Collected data
——————
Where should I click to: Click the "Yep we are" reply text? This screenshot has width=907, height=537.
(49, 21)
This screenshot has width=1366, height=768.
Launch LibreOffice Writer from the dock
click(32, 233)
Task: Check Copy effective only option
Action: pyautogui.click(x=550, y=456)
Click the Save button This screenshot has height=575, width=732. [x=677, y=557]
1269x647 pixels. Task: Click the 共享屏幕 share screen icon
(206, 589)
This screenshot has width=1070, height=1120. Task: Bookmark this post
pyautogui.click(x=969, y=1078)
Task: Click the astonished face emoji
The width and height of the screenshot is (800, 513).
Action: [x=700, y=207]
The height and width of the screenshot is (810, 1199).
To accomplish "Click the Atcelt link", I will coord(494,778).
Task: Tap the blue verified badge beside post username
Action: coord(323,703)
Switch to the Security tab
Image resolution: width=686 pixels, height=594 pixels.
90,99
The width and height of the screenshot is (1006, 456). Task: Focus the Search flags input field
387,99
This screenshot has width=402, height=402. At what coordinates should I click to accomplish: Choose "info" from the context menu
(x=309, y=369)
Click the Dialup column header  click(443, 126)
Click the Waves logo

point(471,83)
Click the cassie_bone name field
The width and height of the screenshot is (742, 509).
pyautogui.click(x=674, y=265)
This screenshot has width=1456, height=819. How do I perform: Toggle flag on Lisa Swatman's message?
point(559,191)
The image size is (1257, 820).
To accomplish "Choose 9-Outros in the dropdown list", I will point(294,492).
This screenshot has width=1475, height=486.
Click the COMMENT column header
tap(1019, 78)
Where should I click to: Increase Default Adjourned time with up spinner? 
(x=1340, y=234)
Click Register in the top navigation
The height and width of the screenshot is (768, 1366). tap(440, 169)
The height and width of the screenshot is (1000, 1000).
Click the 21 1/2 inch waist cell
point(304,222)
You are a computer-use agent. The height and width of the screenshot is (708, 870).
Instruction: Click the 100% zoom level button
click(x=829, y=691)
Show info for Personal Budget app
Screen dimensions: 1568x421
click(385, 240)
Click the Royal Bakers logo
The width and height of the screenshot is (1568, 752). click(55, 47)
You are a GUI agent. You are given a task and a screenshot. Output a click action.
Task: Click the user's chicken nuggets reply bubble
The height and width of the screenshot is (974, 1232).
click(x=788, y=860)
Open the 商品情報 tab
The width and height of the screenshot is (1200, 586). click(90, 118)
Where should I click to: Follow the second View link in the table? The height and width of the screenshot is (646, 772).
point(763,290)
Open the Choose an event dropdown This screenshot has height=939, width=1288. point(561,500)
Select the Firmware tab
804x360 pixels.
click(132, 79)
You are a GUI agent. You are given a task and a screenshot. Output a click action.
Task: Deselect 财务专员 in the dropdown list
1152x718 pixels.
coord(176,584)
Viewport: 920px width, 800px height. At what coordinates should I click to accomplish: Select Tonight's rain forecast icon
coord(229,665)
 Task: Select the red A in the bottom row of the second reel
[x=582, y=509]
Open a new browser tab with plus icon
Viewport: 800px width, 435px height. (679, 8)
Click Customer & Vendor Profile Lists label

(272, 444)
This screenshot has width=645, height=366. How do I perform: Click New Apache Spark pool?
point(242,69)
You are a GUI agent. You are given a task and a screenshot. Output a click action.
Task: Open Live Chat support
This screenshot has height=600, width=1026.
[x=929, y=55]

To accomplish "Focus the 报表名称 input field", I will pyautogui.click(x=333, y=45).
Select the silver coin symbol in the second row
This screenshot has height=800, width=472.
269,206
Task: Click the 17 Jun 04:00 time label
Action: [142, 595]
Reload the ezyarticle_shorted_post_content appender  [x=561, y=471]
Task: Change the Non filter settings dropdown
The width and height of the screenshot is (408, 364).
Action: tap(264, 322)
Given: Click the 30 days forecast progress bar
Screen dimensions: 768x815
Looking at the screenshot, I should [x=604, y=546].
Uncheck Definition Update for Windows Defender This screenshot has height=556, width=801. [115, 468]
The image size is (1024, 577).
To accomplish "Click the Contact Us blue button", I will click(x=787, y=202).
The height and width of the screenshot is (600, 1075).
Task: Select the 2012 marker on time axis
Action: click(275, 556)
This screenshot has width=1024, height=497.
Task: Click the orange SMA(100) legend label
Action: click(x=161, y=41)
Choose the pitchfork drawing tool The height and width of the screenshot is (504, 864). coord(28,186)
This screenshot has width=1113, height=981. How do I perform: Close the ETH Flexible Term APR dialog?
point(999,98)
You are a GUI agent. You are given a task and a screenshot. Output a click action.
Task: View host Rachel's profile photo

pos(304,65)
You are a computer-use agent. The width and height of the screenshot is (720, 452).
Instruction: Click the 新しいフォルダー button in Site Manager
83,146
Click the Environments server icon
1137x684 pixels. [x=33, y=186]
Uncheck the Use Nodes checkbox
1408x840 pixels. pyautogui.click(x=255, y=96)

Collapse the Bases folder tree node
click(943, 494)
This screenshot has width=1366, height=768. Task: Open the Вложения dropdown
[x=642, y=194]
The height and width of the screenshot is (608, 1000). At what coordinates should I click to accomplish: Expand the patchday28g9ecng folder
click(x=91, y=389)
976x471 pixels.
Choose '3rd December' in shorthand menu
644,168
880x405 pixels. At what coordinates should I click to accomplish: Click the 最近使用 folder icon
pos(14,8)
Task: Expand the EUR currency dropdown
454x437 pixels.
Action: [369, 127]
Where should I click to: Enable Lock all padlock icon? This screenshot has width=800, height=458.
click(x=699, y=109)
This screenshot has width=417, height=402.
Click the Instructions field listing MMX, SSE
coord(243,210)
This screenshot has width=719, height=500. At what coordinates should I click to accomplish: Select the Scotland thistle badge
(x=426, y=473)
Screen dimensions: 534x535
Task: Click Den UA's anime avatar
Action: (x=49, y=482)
——————
What this task involves — All of the entries must be quoted exactly; please include each one.

Output for this exercise —
Where should I click to: Click the "Yep we are" reply text? This screenshot has width=907, height=537.
(49, 21)
This screenshot has width=1366, height=768.
Launch LibreOffice Writer from the dock
click(32, 233)
Task: Check Copy effective only option
Action: pyautogui.click(x=550, y=456)
Click the Save button This screenshot has height=575, width=732. [x=677, y=557]
1269x647 pixels. Task: Click the 共享屏幕 share screen icon
(206, 589)
This screenshot has width=1070, height=1120. Task: Bookmark this post
pyautogui.click(x=969, y=1078)
Task: Click the astonished face emoji
The width and height of the screenshot is (800, 513).
Action: [x=700, y=207]
The height and width of the screenshot is (810, 1199).
To accomplish "Click the Atcelt link", I will coord(494,778).
Task: Tap the blue verified badge beside post username
Action: coord(323,703)
Switch to the Security tab
Image resolution: width=686 pixels, height=594 pixels.
90,99
The width and height of the screenshot is (1006, 456). Task: Focus the Search flags input field
387,99
This screenshot has width=402, height=402. At what coordinates should I click to accomplish: Choose "info" from the context menu
(x=309, y=369)
Click the Dialup column header  click(443, 126)
Click the Waves logo

point(471,83)
Click the cassie_bone name field
The width and height of the screenshot is (742, 509).
pyautogui.click(x=674, y=265)
This screenshot has width=1456, height=819. How do I perform: Toggle flag on Lisa Swatman's message?
point(559,191)
The image size is (1257, 820).
To accomplish "Choose 9-Outros in the dropdown list", I will point(294,492).
This screenshot has width=1475, height=486.
Click the COMMENT column header
tap(1019, 78)
Where should I click to: Increase Default Adjourned time with up spinner? 
(x=1340, y=234)
Click Register in the top navigation
The height and width of the screenshot is (768, 1366). tap(440, 169)
The height and width of the screenshot is (1000, 1000).
Click the 21 1/2 inch waist cell
point(304,222)
You are a computer-use agent. The height and width of the screenshot is (708, 870).
Instruction: Click the 100% zoom level button
click(x=829, y=691)
Show info for Personal Budget app
Screen dimensions: 1568x421
click(385, 240)
Click the Royal Bakers logo
The width and height of the screenshot is (1568, 752). click(55, 47)
You are a GUI agent. You are given a task and a screenshot. Output a click action.
Task: Click the user's chicken nuggets reply bubble
The height and width of the screenshot is (974, 1232).
click(x=788, y=860)
Open the 商品情報 tab
The width and height of the screenshot is (1200, 586). click(90, 118)
Where should I click to: Follow the second View link in the table? The height and width of the screenshot is (646, 772).
point(763,290)
Open the Choose an event dropdown This screenshot has height=939, width=1288. point(561,500)
Select the Firmware tab
804x360 pixels.
click(132, 79)
You are a GUI agent. You are given a task and a screenshot. Output a click action.
Task: Deselect 财务专员 in the dropdown list
1152x718 pixels.
coord(176,584)
Viewport: 920px width, 800px height. At what coordinates should I click to accomplish: Select Tonight's rain forecast icon
coord(229,665)
 Task: Select the red A in the bottom row of the second reel
[x=582, y=509]
Open a new browser tab with plus icon
Viewport: 800px width, 435px height. (679, 8)
Click Customer & Vendor Profile Lists label

(272, 444)
This screenshot has width=645, height=366. How do I perform: Click New Apache Spark pool?
point(242,69)
You are a GUI agent. You are given a task and a screenshot. Output a click action.
Task: Open Live Chat support
This screenshot has height=600, width=1026.
[x=929, y=55]

To accomplish "Focus the 报表名称 input field", I will pyautogui.click(x=333, y=45).
Select the silver coin symbol in the second row
This screenshot has height=800, width=472.
269,206
Task: Click the 17 Jun 04:00 time label
Action: [142, 595]
Reload the ezyarticle_shorted_post_content appender  [x=561, y=471]
Task: Change the Non filter settings dropdown
The width and height of the screenshot is (408, 364).
Action: tap(264, 322)
Given: Click the 30 days forecast progress bar
Screen dimensions: 768x815
Looking at the screenshot, I should [x=604, y=546].
Uncheck Definition Update for Windows Defender This screenshot has height=556, width=801. [115, 468]
The image size is (1024, 577).
To accomplish "Click the Contact Us blue button", I will click(x=787, y=202).
The height and width of the screenshot is (600, 1075).
Task: Select the 2012 marker on time axis
Action: click(275, 556)
This screenshot has width=1024, height=497.
Task: Click the orange SMA(100) legend label
Action: click(x=161, y=41)
Choose the pitchfork drawing tool The height and width of the screenshot is (504, 864). coord(28,186)
This screenshot has width=1113, height=981. How do I perform: Close the ETH Flexible Term APR dialog?
point(999,98)
You are a GUI agent. You are given a task and a screenshot. Output a click action.
Task: View host Rachel's profile photo

pos(304,65)
You are a computer-use agent. The width and height of the screenshot is (720, 452).
Instruction: Click the 新しいフォルダー button in Site Manager
83,146
Click the Environments server icon
1137x684 pixels. [x=33, y=186]
Uncheck the Use Nodes checkbox
1408x840 pixels. pyautogui.click(x=255, y=96)

Collapse the Bases folder tree node
click(943, 494)
This screenshot has width=1366, height=768. Task: Open the Вложения dropdown
[x=642, y=194]
The height and width of the screenshot is (608, 1000). At what coordinates should I click to accomplish: Expand the patchday28g9ecng folder
click(x=91, y=389)
976x471 pixels.
Choose '3rd December' in shorthand menu
644,168
880x405 pixels. At what coordinates should I click to accomplish: Click the 最近使用 folder icon
pos(14,8)
Task: Expand the EUR currency dropdown
454x437 pixels.
Action: [369, 127]
Where should I click to: Enable Lock all padlock icon? This screenshot has width=800, height=458.
click(x=699, y=109)
This screenshot has width=417, height=402.
Click the Instructions field listing MMX, SSE
coord(243,210)
This screenshot has width=719, height=500. At what coordinates should I click to accomplish: Select the Scotland thistle badge
(x=426, y=473)
Screen dimensions: 534x535
Task: Click Den UA's anime avatar
Action: (x=49, y=482)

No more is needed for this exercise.